Gaza : sous les gravats, la plage ?

Benjamin Netanyahu se souviendra sans doute de son quatorzième voyage à Washington. Certes, il a eu l’honneur d’être le premier chef d’État étranger reçu à la Maison-Blanche, à peine trois semaines après l’investiture de Donald Trump. Mais le Premier ministre israélien redoutait que cette rencontre ne tourne au vinaigre, tant les positions des deux hommes semblaient, a priori, opposées sur l’avenir de Gaza.

Il n’en fut rien. La réunion fut marquée par l’annonce fracassante de Trump : un projet de Gaza américanisée, vidée de ses réfugiés, de ses terroristes, de ses otages et de ses tunnels, pour devenir une sorte d’annexe de la Floride. Indignation dans les capitales arabes, stupeur en Europe… mais soupir de soulagement chez Netanyahu.

Le chef du gouvernement israélien s’attendait en effet à ce que Trump relance son ambition centrale, celle pour laquelle il rêverait, dit-on, d’un prix Nobel de la paix : relancer les Accords d’Abraham, initiés lors de son premier mandat et que l’attaque du Hamas du 7 octobre avait précisément cherché à torpiller. Pour y parvenir, Trump a besoin du soutien total de l’Arabie saoudite, pays dont il attend également 600 milliards de dollars d’investissements aux États-Unis.

Or, si Mohammed ben Salmane (MBS) ne nourrit aucun affect particulier pour les Palestiniens, il ne peut, en tant que « Gardien des lieux saints de l’Islam », reconnaître Israël sans obtenir au minimum l’ouverture d’un processus diplomatique menant à un État palestinien aux côtés de l’État juif. C’est précisément sur ce point que Netanyahu craignait d’être acculé.

D’une part, le traumatisme du 7 octobre a profondément bouleversé la société israélienne, y compris à gauche : comment envisager un État palestinien si celui-ci risque d’être le point de départ d’un nouveau pogrom de masse en Israël ? D’autre part, comment obtenir la libération des otages sans permettre au Hamas de reprendre le contrôle de Gaza et sans provoquer l’explosion de son propre gouvernement ?

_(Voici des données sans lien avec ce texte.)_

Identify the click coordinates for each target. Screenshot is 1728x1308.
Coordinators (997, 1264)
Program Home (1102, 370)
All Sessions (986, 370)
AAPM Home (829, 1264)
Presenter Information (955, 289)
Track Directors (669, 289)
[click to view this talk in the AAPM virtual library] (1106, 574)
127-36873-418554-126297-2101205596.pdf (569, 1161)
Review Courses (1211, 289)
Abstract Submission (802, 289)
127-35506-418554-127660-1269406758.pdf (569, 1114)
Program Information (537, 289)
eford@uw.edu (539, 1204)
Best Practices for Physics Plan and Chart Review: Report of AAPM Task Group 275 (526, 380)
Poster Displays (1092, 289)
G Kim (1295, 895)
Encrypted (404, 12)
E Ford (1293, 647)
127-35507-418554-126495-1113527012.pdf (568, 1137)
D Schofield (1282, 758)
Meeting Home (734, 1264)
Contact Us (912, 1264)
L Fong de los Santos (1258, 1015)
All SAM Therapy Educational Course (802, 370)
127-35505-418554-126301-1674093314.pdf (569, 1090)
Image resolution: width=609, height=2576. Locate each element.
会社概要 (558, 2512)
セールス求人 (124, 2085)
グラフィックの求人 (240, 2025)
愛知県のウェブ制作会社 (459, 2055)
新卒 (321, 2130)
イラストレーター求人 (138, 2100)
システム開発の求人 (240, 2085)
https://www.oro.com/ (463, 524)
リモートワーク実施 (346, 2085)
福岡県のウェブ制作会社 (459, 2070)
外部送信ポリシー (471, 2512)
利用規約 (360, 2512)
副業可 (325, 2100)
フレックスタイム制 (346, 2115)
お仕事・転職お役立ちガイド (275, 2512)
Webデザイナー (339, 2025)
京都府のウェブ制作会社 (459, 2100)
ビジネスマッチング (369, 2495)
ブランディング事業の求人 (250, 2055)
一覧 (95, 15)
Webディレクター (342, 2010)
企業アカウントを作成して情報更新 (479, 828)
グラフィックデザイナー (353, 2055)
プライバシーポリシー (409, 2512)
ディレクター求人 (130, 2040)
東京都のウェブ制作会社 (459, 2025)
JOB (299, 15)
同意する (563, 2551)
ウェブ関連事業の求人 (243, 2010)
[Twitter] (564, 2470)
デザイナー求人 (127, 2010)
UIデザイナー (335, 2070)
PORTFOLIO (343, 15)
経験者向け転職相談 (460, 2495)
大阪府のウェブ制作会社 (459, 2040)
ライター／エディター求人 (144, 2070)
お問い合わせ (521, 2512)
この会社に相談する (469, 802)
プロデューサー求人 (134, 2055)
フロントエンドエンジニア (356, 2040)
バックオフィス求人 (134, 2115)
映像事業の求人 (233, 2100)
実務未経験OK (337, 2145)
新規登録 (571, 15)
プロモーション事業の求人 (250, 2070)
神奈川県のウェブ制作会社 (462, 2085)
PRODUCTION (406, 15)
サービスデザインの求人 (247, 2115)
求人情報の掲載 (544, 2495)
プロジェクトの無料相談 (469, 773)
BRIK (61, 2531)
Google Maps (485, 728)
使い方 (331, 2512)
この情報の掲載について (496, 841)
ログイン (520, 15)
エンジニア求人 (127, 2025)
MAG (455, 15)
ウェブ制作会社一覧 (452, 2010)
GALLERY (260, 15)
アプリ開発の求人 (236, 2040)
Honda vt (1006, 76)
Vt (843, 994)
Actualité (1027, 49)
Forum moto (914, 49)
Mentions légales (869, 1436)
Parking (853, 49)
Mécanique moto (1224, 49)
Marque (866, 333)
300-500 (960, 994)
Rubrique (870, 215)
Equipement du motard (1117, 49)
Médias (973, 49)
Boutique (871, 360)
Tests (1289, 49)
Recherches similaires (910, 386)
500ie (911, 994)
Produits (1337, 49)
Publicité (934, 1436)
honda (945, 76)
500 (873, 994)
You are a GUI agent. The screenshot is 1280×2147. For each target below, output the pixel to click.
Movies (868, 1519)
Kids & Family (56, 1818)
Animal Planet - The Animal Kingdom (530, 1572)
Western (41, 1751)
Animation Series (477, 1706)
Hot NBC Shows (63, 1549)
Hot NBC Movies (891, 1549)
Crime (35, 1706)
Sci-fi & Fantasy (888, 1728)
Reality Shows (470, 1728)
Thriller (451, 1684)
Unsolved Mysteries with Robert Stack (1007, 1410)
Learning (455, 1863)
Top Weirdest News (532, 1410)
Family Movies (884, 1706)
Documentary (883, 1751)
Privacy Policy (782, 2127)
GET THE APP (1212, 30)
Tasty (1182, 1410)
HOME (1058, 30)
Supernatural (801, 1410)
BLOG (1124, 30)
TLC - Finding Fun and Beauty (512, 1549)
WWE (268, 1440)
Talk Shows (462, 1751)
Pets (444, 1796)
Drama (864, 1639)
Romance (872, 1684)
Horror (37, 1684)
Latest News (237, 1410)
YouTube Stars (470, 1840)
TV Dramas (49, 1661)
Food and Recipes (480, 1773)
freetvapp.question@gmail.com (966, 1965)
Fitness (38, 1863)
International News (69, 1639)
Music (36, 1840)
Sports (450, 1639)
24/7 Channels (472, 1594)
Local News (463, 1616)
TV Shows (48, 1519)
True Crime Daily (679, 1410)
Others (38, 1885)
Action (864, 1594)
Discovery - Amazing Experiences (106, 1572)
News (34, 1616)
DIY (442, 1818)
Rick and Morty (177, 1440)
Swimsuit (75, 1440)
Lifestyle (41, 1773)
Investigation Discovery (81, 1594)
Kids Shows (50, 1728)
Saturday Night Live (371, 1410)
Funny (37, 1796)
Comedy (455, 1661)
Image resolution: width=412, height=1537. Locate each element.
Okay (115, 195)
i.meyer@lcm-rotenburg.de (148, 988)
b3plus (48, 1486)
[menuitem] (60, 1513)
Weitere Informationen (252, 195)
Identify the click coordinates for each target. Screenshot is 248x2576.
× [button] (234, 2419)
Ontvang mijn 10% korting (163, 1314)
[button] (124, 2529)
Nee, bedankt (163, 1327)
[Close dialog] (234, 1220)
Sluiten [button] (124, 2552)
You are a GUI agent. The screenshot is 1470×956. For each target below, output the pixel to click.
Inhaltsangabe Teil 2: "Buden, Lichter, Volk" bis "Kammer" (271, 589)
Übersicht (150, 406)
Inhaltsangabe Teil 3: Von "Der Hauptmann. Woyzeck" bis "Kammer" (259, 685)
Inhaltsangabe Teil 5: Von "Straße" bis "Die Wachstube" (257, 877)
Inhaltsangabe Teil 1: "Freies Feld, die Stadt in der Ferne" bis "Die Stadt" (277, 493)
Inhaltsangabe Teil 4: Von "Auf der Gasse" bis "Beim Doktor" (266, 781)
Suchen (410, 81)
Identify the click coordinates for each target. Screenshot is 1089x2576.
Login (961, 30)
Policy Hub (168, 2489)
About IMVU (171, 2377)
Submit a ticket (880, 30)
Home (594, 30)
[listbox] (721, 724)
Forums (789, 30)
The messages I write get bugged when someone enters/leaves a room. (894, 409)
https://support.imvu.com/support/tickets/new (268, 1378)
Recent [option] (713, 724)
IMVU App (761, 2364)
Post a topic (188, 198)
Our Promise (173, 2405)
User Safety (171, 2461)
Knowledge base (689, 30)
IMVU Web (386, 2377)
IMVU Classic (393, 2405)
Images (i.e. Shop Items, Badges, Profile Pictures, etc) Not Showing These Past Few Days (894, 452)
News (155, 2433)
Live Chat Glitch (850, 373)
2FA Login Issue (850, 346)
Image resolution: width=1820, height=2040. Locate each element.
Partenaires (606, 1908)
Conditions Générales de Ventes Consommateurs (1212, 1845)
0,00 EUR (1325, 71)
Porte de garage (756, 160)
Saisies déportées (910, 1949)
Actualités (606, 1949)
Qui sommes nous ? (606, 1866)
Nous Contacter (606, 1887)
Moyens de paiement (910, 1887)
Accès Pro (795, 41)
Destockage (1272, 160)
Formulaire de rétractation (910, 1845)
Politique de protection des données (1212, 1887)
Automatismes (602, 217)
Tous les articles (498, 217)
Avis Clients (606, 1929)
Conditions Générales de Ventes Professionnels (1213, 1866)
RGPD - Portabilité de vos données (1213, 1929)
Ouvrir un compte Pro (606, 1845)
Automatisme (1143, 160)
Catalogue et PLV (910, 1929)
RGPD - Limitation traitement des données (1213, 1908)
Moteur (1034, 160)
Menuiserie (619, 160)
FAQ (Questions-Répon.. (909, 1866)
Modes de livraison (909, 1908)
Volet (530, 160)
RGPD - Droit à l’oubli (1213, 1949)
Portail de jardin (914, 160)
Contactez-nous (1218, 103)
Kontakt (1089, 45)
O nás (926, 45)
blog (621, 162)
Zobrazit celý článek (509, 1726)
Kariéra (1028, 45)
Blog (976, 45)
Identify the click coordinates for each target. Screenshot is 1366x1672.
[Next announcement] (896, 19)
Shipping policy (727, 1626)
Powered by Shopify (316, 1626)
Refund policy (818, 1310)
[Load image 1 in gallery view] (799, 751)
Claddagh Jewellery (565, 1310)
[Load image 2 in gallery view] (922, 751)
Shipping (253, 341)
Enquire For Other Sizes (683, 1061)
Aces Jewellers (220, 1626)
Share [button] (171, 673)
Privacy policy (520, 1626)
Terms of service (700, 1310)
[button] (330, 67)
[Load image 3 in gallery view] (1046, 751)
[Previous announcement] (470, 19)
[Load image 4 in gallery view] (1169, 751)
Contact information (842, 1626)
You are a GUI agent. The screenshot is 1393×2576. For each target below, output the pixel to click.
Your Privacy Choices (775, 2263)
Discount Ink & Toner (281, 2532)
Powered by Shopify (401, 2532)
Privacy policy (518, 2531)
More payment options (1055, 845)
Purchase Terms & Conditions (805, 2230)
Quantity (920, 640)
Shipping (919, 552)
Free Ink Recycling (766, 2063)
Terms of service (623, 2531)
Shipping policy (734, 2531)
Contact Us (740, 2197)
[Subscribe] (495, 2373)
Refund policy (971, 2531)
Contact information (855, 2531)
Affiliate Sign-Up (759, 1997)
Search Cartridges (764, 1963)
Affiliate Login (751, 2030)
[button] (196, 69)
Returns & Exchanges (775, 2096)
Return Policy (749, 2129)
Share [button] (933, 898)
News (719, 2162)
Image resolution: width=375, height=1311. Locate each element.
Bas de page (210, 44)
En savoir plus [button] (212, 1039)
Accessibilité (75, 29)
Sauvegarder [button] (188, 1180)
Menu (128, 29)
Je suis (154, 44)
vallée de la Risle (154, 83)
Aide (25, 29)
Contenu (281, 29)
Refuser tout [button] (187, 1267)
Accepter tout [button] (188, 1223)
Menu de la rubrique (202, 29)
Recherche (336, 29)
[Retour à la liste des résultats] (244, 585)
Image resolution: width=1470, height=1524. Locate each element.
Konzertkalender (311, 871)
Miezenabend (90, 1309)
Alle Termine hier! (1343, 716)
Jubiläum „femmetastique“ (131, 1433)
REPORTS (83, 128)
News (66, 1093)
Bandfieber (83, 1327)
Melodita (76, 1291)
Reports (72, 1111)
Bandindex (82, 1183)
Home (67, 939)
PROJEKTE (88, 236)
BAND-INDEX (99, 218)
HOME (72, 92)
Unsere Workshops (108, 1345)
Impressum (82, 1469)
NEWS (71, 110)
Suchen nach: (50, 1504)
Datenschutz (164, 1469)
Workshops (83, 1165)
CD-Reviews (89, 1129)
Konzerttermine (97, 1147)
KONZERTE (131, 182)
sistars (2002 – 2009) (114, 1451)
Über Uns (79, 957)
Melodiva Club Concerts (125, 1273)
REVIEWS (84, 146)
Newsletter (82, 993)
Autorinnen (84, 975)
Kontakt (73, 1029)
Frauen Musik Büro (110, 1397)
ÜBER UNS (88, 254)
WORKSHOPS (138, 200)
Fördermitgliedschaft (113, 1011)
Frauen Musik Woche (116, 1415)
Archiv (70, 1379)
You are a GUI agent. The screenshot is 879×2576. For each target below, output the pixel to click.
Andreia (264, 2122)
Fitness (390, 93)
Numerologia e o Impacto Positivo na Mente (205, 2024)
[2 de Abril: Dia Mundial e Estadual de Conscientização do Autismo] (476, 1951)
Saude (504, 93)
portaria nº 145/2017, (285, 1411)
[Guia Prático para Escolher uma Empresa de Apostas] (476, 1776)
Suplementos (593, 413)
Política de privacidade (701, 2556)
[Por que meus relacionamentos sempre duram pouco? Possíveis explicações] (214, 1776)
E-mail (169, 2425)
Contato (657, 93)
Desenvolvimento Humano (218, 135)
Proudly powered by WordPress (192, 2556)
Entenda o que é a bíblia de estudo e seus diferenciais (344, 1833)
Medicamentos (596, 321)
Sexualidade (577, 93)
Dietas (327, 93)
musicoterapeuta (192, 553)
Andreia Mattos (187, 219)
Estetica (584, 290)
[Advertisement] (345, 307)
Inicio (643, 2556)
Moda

Après 15 mois de guerre, le prix des 251 otages ne cesse d’augmenter, alimenté par la souffrance de l’opinion publique. 580 terroristes, dont 200 condamnés pour des attentats sanglants, ont été échangés contre 18 otages (dont cinq ressortissants thaïlandais) libérés lors de la première phase de l’accord conclu le 19 janvier, à la veille de l’investiture de Trump. La deuxième phase, qui s’annonce encore plus coûteuse, prévoit la libération de 64 otages restants, dont la moitié sont probablement morts.

Pour parvenir à cet échange, Israël devra non seulement relâcher des milliers de prisonniers, mais aussi acter la fin de la guerre et se retirer entièrement de Gaza, à l’exception d’une ceinture de sécurité d’un kilomètre à la périphérie de l’enclave. Autant de concessions inacceptables pour les alliés d’extrême droite de Netanyahu : Itamar Ben Gvir a déjà quitté le gouvernement, tandis que Bezalel Smotrich menace d’en faire autant si la guerre ne reprend pas.

Netanyahu redoutait donc d’avoir à choisir entre le soutien de Trump et la survie de son gouvernement. Or, en prônant un Gaza sans Palestiniens, Trump vient de changer la donne et de placer la balle dans le camp des capitales arabes. Depuis la guerre d’indépendance israélienne de 1948, ces dernières ont toujours considéré les Palestiniens comme des « réfugiés » dépendant de l’aide internationale via l’UNRWA.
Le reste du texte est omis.